- _DO THIS_
Please identify every line in the listing below that contains the string "click" and copy each of those lines. Case counts, so match only that exact capitalization.

- _MATERIAL FOR THE TASK_
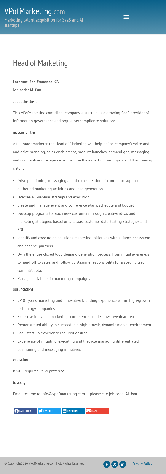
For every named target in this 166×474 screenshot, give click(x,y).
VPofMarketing (34, 11)
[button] (126, 17)
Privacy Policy (142, 463)
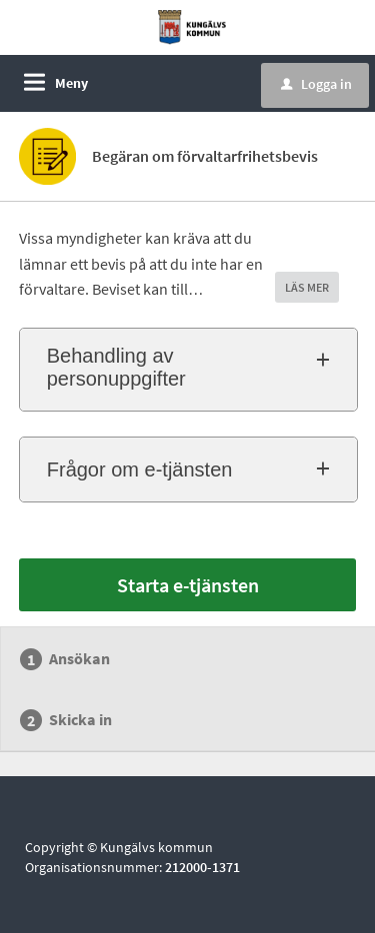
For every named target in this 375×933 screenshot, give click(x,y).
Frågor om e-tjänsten (140, 469)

- _CORRECT RESULT_
For every named target in this 166×474 screenshot, give click(x,y).
For every named target in this 375×933 screenshot, give click(x,y).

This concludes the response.